Dr. Chris Fall durou apenas três meses no cargo. Sua saída da direção do Centro para Padrões e Inovação em Inteligência Artificial (CAISI) do Departamento de Comércio dos Estados Unidos não é apenas mais uma troca de cadeiras em Washington. É sintoma de um problema estrutural: ninguém sabe qual será a política americana para IA.

Fall assumiu em abril. Renunciou agora em julho. O timing revela mais do que impaciência pessoal.

O que está em jogo

O CAISI foi criado para estabelecer padrões de segurança em inteligência artificial. Seu objetivo: equilibrar inovação tecnológica com proteção contra riscos sistêmicos. A iniciativa respondia a uma preocupação bipartidária crescente sobre os perigos de sistemas de IA desregulados.

Mas a administração Trump tem oscilado entre duas posições incompatíveis. De um lado, o discurso da supremacia tecnológica americana. De outro, a desconfiança ideológica em relação a qualquer estrutura regulatória que possa "frear" o setor privado.

O resultado é paralisia institucional.

Precedente perigoso

A rotatividade em posições técnicas de alto nível não é novidade em Washington. Mas a velocidade importa. Três meses não permite construir equipe, definir diretrizes ou estabelecer canais de interlocução com o Congresso e com a indústria.

Fall vinha do National Institute of Standards and Technology (NIST), órgão com credibilidade científica consolidada. Sua nomeação sinalizava seriedade. Sua saída sugere o contrário.

Outros países observam. A União Europeia já implementou o AI Act, legislação abrangente que estabelece categorias de risco e obrigações de transparência. A China avança com regulação estatal direta sobre algoritmos e uso de dados. Os Estados Unidos, enquanto isso, trocam de diretor antes que qualquer política saia do papel.

O contexto brasileiro

Para o Brasil, a instabilidade americana cria vácuo e oportunidade. O Congresso Nacional debate o Projeto de Lei 2338/2023, que pretende regular IA no país. A ausência de liderança clara dos Estados Unidos retira um modelo de referência — mas também abre espaço para que Brasília desenvolva abordagem própria.

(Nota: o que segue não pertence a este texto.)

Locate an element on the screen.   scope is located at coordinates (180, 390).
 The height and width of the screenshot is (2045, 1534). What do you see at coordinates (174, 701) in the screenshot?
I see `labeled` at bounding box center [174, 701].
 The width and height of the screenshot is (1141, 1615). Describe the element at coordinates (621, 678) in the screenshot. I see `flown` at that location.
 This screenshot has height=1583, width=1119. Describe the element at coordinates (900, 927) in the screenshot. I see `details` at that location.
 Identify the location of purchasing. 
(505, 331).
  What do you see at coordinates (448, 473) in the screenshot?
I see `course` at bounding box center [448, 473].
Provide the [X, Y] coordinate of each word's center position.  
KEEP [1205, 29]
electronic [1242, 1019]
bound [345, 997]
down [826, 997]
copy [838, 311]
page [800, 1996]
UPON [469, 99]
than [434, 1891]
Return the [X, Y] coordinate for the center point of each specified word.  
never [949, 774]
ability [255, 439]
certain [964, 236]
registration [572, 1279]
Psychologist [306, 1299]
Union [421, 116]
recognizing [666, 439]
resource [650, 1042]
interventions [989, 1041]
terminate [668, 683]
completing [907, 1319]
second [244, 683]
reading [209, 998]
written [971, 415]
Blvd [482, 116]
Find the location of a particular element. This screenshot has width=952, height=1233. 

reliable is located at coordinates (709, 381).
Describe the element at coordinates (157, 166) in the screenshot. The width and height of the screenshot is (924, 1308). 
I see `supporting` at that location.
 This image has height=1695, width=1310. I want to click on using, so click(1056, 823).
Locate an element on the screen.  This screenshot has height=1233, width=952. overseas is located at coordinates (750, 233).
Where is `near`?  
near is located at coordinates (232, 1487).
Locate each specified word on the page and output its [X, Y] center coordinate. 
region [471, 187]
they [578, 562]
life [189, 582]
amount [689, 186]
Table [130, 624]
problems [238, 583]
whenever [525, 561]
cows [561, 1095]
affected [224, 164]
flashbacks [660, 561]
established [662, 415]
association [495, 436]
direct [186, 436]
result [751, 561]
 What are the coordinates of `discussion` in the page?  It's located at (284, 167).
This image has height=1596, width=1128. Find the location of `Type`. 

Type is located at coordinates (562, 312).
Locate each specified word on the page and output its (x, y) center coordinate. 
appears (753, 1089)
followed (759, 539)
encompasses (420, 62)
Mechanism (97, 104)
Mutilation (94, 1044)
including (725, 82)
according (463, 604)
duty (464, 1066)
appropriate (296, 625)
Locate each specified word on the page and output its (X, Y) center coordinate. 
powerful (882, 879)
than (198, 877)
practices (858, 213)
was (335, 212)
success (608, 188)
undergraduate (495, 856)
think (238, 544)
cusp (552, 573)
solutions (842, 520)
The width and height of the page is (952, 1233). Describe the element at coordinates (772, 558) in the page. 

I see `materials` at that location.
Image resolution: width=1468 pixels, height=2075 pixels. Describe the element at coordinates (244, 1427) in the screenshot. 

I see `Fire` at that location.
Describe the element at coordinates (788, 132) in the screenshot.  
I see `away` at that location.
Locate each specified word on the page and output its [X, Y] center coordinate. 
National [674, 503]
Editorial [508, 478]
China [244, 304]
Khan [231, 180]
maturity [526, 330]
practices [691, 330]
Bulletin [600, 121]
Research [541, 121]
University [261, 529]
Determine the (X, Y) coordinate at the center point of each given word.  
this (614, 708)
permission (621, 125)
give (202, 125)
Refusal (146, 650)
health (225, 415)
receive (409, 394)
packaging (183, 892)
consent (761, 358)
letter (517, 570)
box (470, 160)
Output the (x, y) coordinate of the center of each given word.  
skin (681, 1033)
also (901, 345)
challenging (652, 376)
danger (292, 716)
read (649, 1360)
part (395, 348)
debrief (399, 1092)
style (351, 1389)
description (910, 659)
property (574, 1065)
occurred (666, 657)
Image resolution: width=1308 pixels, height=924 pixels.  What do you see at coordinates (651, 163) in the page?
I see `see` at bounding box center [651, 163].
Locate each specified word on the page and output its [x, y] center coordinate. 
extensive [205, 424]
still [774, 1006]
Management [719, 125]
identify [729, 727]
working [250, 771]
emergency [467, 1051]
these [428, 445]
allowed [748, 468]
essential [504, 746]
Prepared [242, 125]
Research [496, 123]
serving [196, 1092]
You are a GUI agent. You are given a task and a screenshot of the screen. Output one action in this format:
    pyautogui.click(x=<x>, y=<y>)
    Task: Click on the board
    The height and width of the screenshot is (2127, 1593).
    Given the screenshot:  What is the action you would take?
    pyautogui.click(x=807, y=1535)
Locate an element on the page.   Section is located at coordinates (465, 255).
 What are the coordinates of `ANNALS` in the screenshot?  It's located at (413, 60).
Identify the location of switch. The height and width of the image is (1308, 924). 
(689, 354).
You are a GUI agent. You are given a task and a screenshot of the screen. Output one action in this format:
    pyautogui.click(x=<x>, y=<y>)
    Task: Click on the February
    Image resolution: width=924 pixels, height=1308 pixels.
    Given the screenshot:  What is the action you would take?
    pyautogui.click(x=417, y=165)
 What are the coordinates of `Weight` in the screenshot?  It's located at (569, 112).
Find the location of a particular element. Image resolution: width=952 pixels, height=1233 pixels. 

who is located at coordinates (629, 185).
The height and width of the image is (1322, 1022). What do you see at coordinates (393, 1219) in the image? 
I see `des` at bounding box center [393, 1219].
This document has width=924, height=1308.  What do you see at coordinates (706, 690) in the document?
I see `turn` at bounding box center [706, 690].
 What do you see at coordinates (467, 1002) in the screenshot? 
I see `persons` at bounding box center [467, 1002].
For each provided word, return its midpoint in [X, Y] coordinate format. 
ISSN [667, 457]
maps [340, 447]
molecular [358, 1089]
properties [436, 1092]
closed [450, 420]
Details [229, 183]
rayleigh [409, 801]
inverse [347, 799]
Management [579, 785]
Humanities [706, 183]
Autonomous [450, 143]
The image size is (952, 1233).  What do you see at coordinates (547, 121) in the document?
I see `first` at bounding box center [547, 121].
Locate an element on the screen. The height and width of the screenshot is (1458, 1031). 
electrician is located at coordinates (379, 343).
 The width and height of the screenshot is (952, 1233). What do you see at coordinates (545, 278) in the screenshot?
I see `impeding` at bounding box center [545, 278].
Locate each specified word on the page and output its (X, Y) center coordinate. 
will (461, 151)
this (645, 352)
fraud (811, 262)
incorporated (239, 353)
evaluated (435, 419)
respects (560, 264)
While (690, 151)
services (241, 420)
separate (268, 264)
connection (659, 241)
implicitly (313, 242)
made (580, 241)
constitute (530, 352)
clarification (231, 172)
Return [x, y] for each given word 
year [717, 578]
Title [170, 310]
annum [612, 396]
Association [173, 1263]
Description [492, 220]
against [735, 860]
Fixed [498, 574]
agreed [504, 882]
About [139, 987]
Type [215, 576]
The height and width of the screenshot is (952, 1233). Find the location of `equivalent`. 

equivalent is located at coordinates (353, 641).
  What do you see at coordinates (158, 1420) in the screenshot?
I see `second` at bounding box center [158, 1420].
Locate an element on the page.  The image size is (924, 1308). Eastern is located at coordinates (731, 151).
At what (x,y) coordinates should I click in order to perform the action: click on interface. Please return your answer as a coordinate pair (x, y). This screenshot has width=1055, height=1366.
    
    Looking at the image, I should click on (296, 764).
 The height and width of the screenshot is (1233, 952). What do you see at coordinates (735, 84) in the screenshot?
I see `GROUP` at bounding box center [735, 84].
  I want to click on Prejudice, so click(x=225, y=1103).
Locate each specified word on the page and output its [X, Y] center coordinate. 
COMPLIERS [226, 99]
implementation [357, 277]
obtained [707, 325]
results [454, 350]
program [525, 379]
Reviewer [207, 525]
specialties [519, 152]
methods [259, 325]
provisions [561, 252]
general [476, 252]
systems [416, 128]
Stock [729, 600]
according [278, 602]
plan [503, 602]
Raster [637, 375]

A questão não é meramente técnica. É geopolítica. Padrões de segurança em IA definem quais empresas poderão operar em quais mercados. Definem também quais valores — privacidade, transparência, accountability — serão embutidos nos sistemas que organizarão economia e sociedade nas próximas décadas.

Quem perde com a desorganização

A ausência de regulação clara prejudica, paradoxalmente, as próprias empresas de tecnologia. Startups e desenvolvedores precisam de previsibilidade. Investidores também. O ambiente atual nos Estados Unidos oferece o pior dos mundos: nem a liberdade da ausência total de regras, nem a segurança jurídica de marcos estabelecidos.

Funcionários do CAISI permanecem sem direção estratégica. A equipe existe, mas sua missão oscila conforme ventos políticos.

O que vem pela frente

A nomeação do sucessor de Fall será observada de perto. Se vier outro acadêmico ou técnico respeitado, pode indicar retomada de compromisso com política séria. Se vier um ideólogo ou executivo da indústria, sinalizará captura regulatória antes mesmo da regulação existir.

O mais provável, porém, é que a posição fique vaga por meses. É o padrão desta administração: deixar cargos técnicos em aberto, governar por interinos, evitar decisões que criem constrangimentos futuros.

Enquanto isso, sistemas de IA seguem sendo desenvolvidos e implementados sem supervisão consistente. Os riscos — viés algorítmico, manipulação de informação, concentração de poder — não esperam que Washington resolva suas disputas internas.

A renúncia de Chris Fall é episódio pequeno. Mas ilustra paralisia grande. E paralisia, em tecnologia, é decisão — a decisão de deixar outros escolherem o futuro por você.